About six million people in the United States have panic disorders that are diagnosed. About three times that number of people are undiagnosed.
Nearly all of us will experience a panic attack at least once in our lifetime, yet a stigma still lingers around it. The idea that you lose control of your body while your outside life seems to blunder as well is pretty terrifying in truth. Of the multiple panic attacks I've had in the past, the worst was unimaginable.
The sound of my heart pounding was all I could hear and the world around me began to dim until I could see nothing. My vision was gone forever as far as I knew. I didn't know if or when it would come back. With the cards I was given in life, I was at a standstill, quite literally because it seemed like I couldn't move as well.
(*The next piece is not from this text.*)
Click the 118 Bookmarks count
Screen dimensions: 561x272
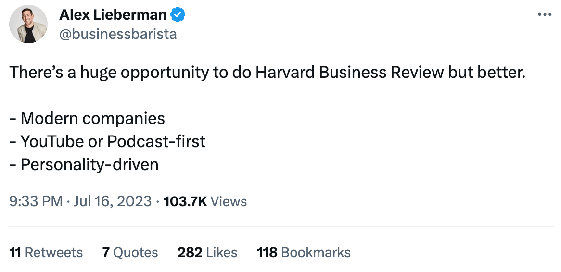point(304,253)
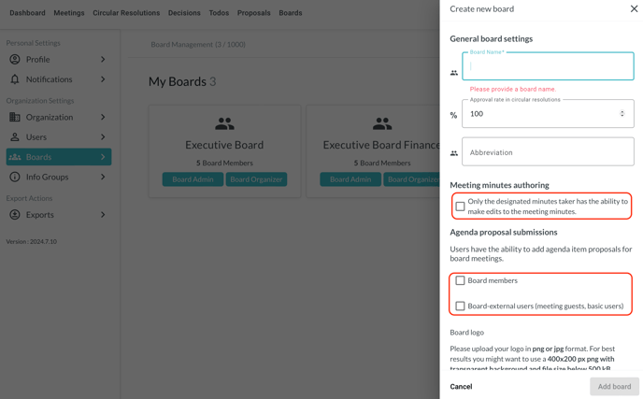Expand the Profile settings chevron

click(103, 60)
Losing your sight is not necessarily a common symptom of a panic attack. In fact, most people generally think a panic attack is a freak episode, when it is rather quite the opposite in most people because of course, it manifests differently in everyone.
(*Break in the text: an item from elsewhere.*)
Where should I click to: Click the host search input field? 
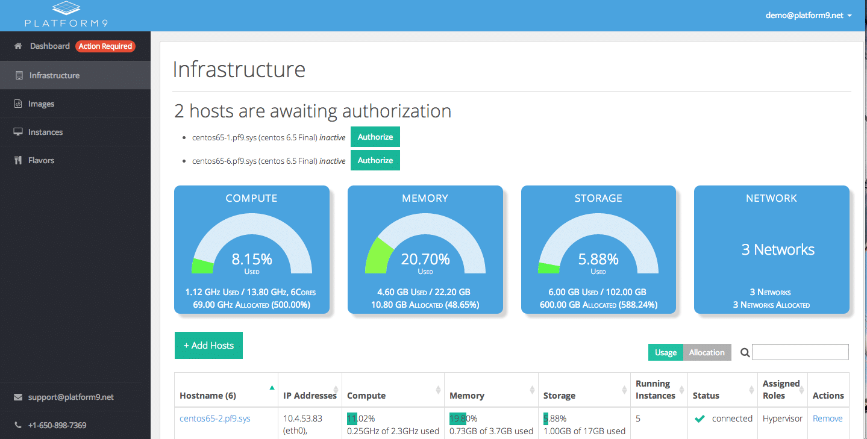[x=800, y=352]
A panic attack where you are frozen and essentially lose all of your senses can seem normal to a bystander. It can seem like nothing at all. In situations like this, it's hard to be able to help someone and sometimes help is never even given. So the victim is left feeling like they're falling into an empty void for what seems like forever.
Your entire being is completely sure that you're dying. You feel a sort of catastrophe in all the world around you; from the top of your head to the tip of your toes you can feel it. You can actually feel yourself vanishing, especially without your vision to tell you it's not true. There's a complete disconnection from your mind and your body, so all control is lost. It's absolutely terrifying.
But the worst part is, the embarrassment of it happening around other people. In a world where most people fear public humiliation more than death, it can be easy to see why. Panic attacks are very hard to understand and even harder to try to mediate. Often times, some people trying to help can make things worse if they don't understand what's happening.
Suffering from panic attacks aren't a fate to wish on anyone, but if everyone can do a little to understand them more rather than stigmatizing them, the life of those that do suffer from them can greatly improve.